• **RECORDS PROVIDED**:
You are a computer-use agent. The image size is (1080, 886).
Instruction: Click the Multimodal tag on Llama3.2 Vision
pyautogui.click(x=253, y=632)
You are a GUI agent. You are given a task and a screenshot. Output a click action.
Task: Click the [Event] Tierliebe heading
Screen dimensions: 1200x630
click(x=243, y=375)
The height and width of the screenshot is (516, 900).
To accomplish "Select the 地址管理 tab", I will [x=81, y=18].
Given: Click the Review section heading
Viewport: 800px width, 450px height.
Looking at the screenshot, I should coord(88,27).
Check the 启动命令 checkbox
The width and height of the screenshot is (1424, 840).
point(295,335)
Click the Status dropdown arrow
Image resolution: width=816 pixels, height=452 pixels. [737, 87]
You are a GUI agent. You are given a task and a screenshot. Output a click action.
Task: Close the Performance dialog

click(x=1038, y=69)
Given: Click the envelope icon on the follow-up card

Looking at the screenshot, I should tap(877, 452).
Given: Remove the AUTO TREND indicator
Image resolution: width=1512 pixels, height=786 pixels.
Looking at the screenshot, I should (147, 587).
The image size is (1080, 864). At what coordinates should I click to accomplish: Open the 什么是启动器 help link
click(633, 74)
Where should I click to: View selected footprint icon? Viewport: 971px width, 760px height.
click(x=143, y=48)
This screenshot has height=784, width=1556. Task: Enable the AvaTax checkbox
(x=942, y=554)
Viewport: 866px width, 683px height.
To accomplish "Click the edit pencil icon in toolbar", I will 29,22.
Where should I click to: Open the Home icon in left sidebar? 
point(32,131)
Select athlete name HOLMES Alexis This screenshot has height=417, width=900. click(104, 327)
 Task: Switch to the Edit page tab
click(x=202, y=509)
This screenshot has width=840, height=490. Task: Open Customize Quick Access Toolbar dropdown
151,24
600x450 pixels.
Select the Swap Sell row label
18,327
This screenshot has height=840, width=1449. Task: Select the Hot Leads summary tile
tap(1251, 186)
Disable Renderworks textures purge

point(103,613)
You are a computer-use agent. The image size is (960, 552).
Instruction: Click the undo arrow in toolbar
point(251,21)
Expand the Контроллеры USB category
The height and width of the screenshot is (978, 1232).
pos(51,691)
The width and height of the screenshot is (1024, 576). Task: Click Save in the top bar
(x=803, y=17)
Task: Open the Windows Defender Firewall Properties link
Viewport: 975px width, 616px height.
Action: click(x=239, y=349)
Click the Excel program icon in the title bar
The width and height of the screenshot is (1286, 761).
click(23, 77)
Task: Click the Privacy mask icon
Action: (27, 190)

• **GIVEN INSTRUCTION**: Rewrite every line of the entries above as a numbered list, omitting any blank lines.

• **CORRECT OUTPUT**:
1. You are a computer-use agent. The image size is (1080, 886).
2. Instruction: Click the Multimodal tag on Llama3.2 Vision
3. pyautogui.click(x=253, y=632)
4. You are a GUI agent. You are given a task and a screenshot. Output a click action.
5. Task: Click the [Event] Tierliebe heading
6. Screen dimensions: 1200x630
7. click(x=243, y=375)
8. The height and width of the screenshot is (516, 900).
9. To accomplish "Select the 地址管理 tab", I will [x=81, y=18].
10. Given: Click the Review section heading
11. Viewport: 800px width, 450px height.
12. Looking at the screenshot, I should coord(88,27).
13. Check the 启动命令 checkbox
14. The width and height of the screenshot is (1424, 840).
15. point(295,335)
16. Click the Status dropdown arrow
17. Image resolution: width=816 pixels, height=452 pixels. [737, 87]
18. You are a GUI agent. You are given a task and a screenshot. Output a click action.
19. Task: Close the Performance dialog
20. click(x=1038, y=69)
21. Given: Click the envelope icon on the follow-up card
22. Looking at the screenshot, I should tap(877, 452).
23. Given: Remove the AUTO TREND indicator
24. Image resolution: width=1512 pixels, height=786 pixels.
25. Looking at the screenshot, I should (147, 587).
26. The image size is (1080, 864). At what coordinates should I click to accomplish: Open the 什么是启动器 help link
27. click(633, 74)
28. Where should I click to: View selected footprint icon? Viewport: 971px width, 760px height.
29. click(x=143, y=48)
30. This screenshot has height=784, width=1556. Task: Enable the AvaTax checkbox
31. (x=942, y=554)
32. Viewport: 866px width, 683px height.
33. To accomplish "Click the edit pencil icon in toolbar", I will 29,22.
34. Where should I click to: Open the Home icon in left sidebar? 
35. point(32,131)
36. Select athlete name HOLMES Alexis This screenshot has height=417, width=900. click(104, 327)
37.  Task: Switch to the Edit page tab
38. click(x=202, y=509)
39. This screenshot has width=840, height=490. Task: Open Customize Quick Access Toolbar dropdown
40. 151,24
41. 600x450 pixels.
42. Select the Swap Sell row label
43. 18,327
44. This screenshot has height=840, width=1449. Task: Select the Hot Leads summary tile
45. tap(1251, 186)
46. Disable Renderworks textures purge
47. point(103,613)
48. You are a computer-use agent. The image size is (960, 552).
49. Instruction: Click the undo arrow in toolbar
50. point(251,21)
51. Expand the Контроллеры USB category
52. The height and width of the screenshot is (978, 1232).
53. pos(51,691)
54. The width and height of the screenshot is (1024, 576). Task: Click Save in the top bar
55. (x=803, y=17)
56. Task: Open the Windows Defender Firewall Properties link
57. Viewport: 975px width, 616px height.
58. Action: click(x=239, y=349)
59. Click the Excel program icon in the title bar
60. The width and height of the screenshot is (1286, 761).
61. click(23, 77)
62. Task: Click the Privacy mask icon
63. Action: (27, 190)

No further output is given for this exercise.